PROBLEM DETAILS:
Rewrite everything from the start of the items down through the line containing "The width and" as a numbered list, skipping blank lines and leaving out the pictures.

EXTRACTED DATA:
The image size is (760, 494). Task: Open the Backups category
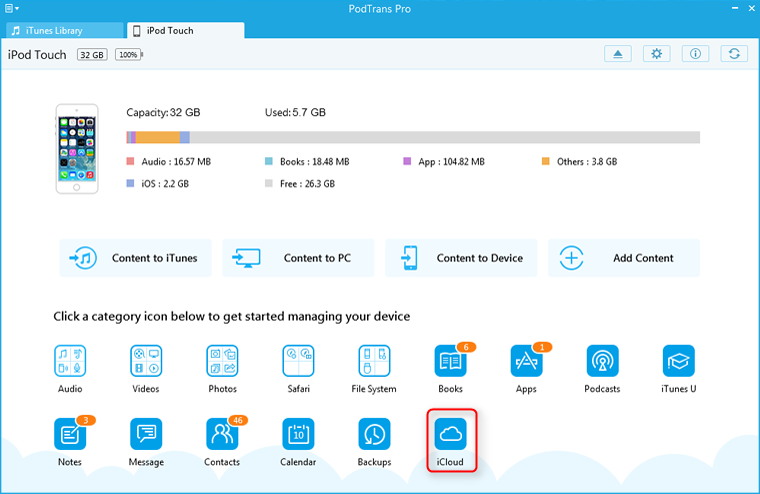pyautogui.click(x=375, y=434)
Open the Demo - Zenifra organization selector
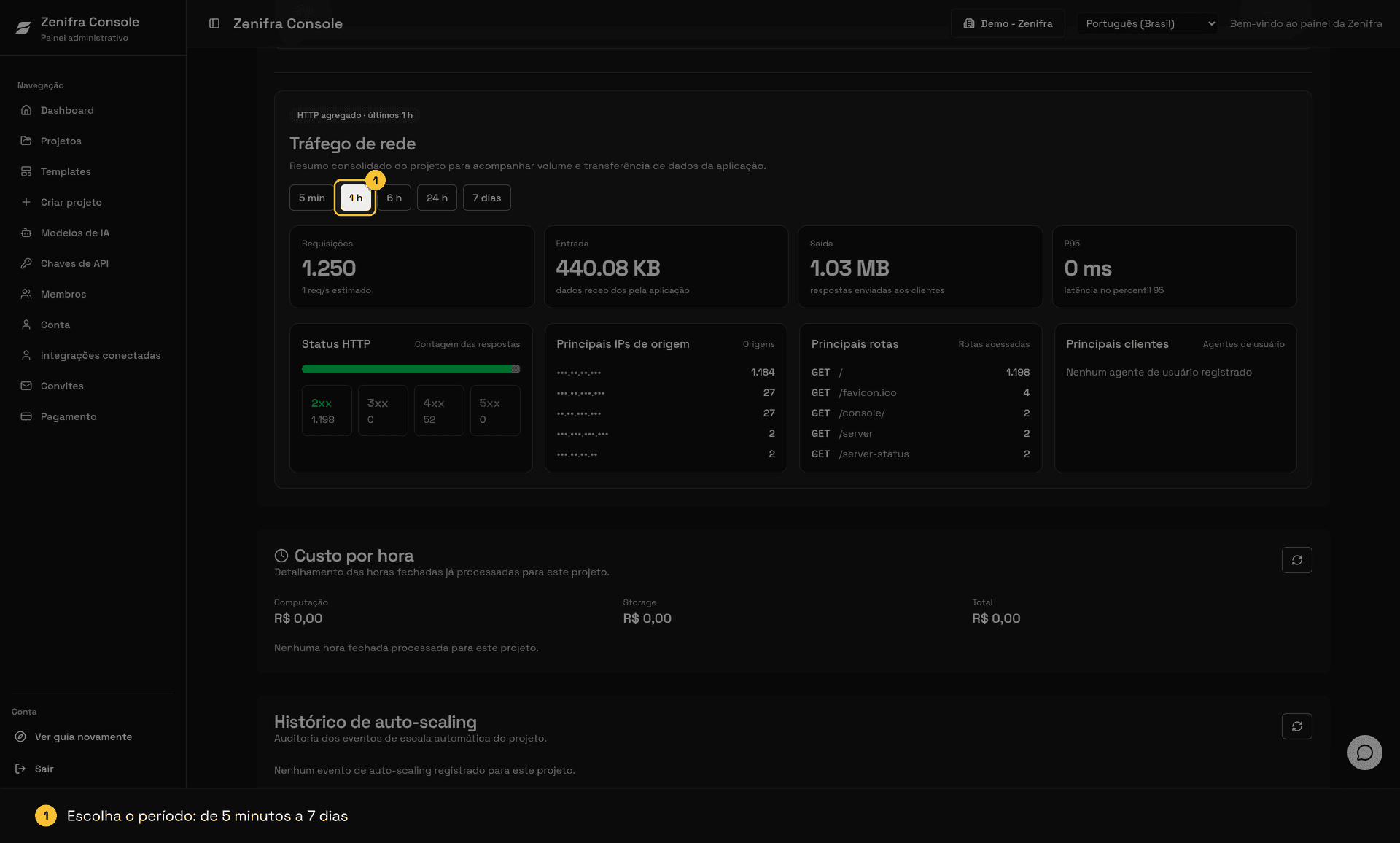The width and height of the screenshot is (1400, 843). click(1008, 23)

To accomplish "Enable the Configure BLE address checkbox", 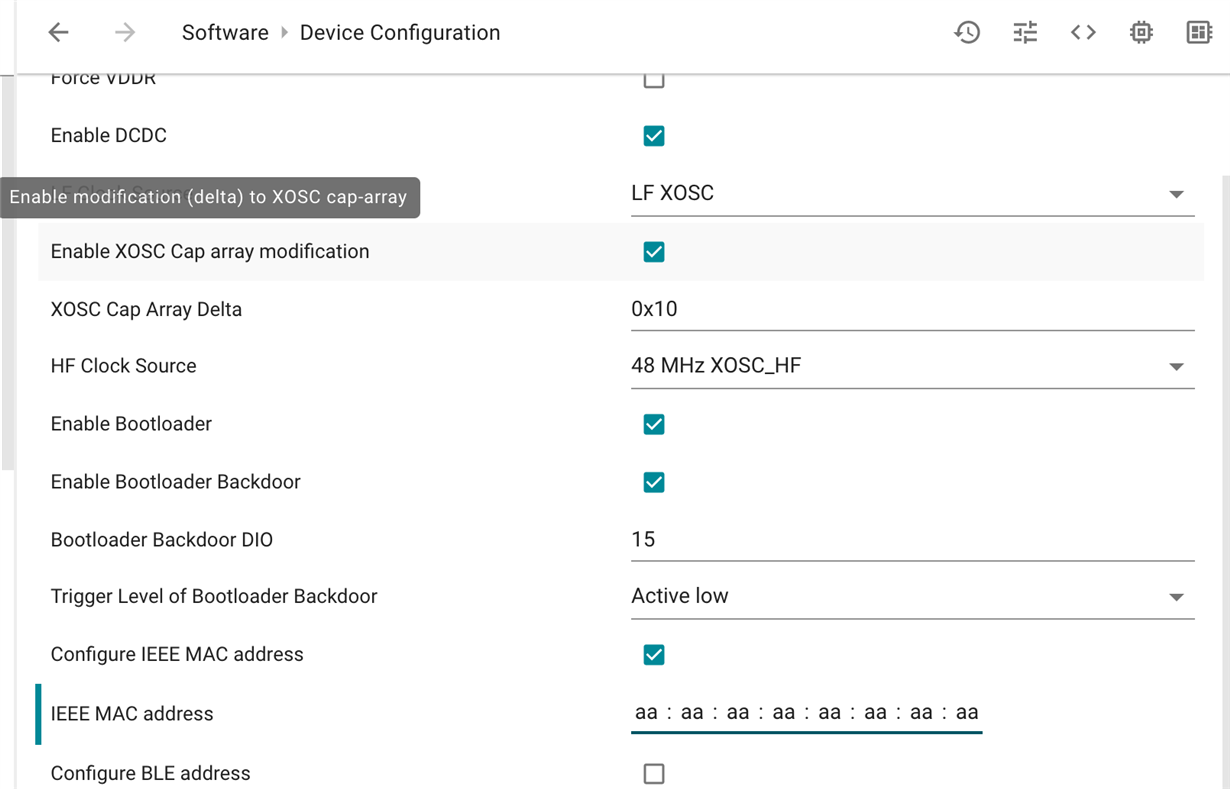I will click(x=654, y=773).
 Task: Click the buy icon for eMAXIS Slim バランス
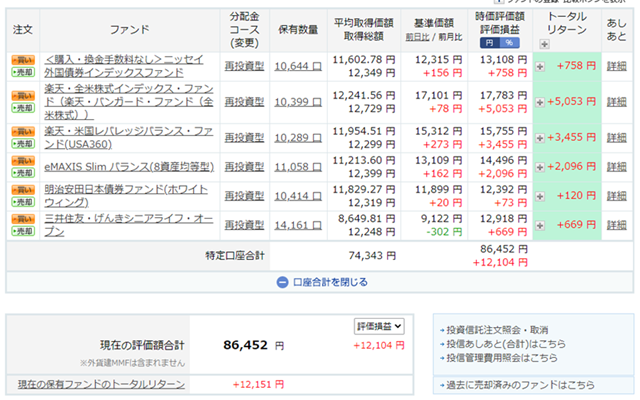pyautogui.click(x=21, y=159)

COMPLETE ANSWER:
1. The image size is (760, 494). Task: Open the Backups category
2. pyautogui.click(x=375, y=434)
3. Open the Demo - Zenifra organization selector
4. The width and height of the screenshot is (1400, 843). click(1008, 23)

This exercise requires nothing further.